## To do
Report only the number of lines in the data that contain the string "height". Matching is case-sensitive.

====== Task material

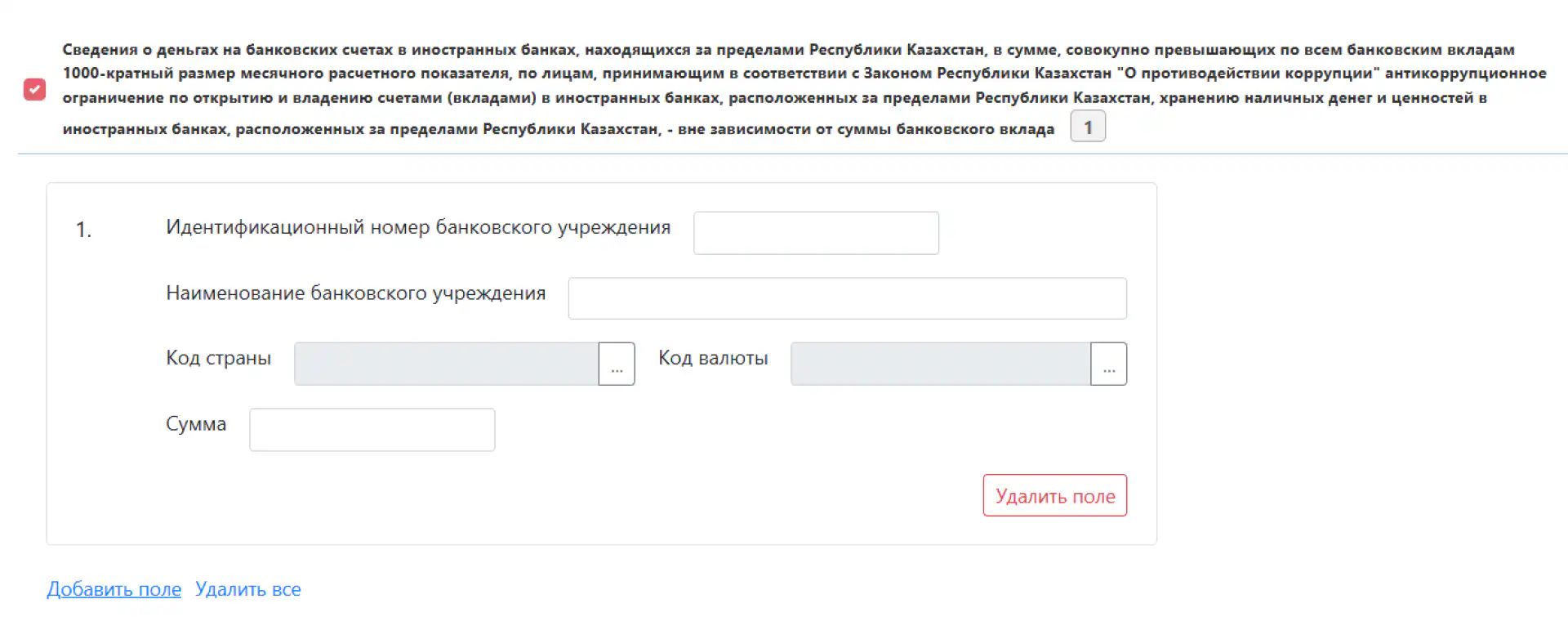Uncheck the red foreign bank accounts checkbox
The height and width of the screenshot is (626, 1568).
[34, 89]
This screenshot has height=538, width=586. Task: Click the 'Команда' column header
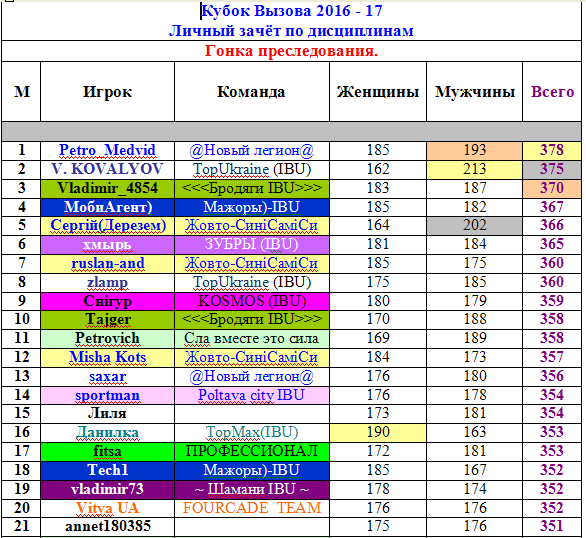[252, 92]
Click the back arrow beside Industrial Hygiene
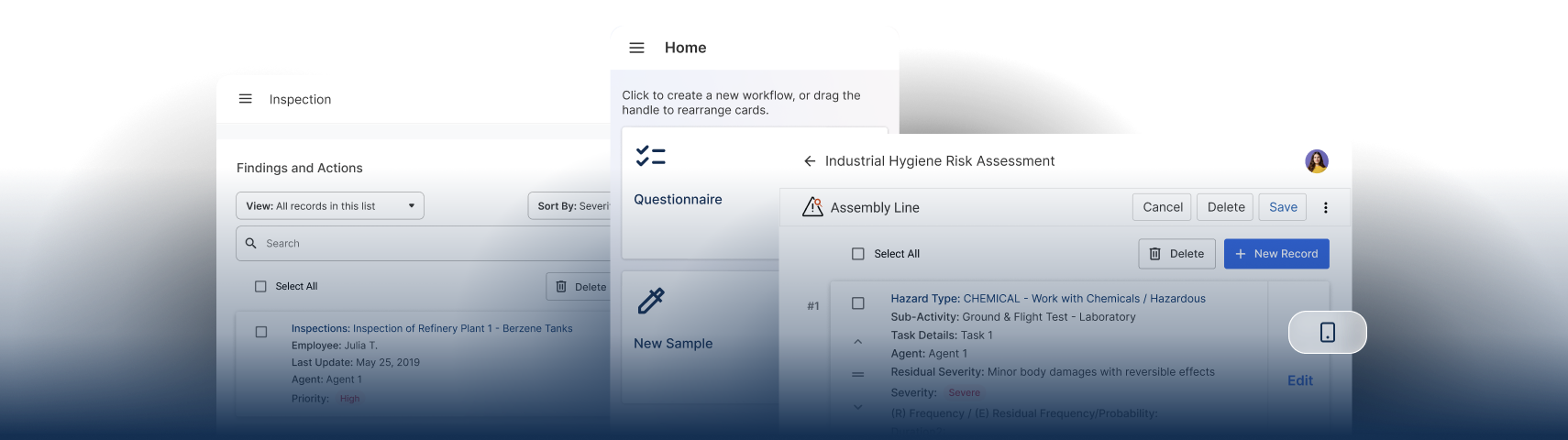The image size is (1568, 440). click(x=810, y=161)
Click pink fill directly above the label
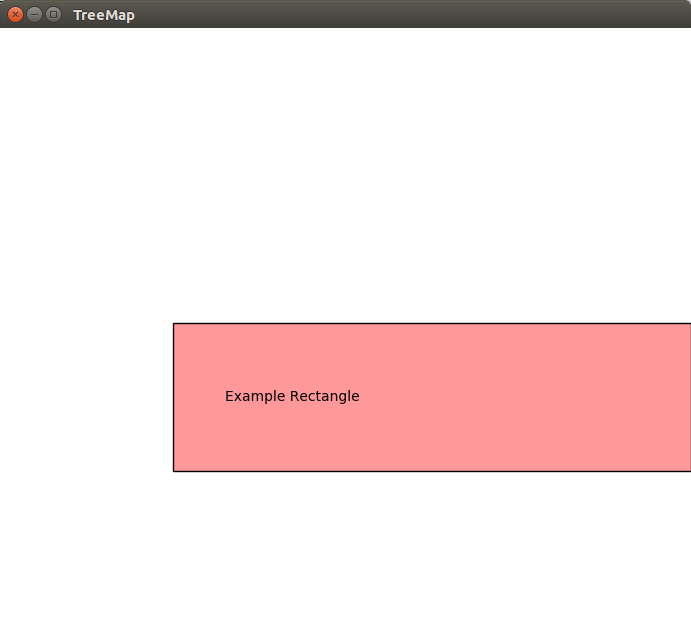 tap(291, 355)
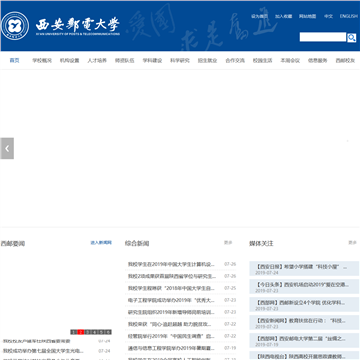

============

## Solution to this exercise
2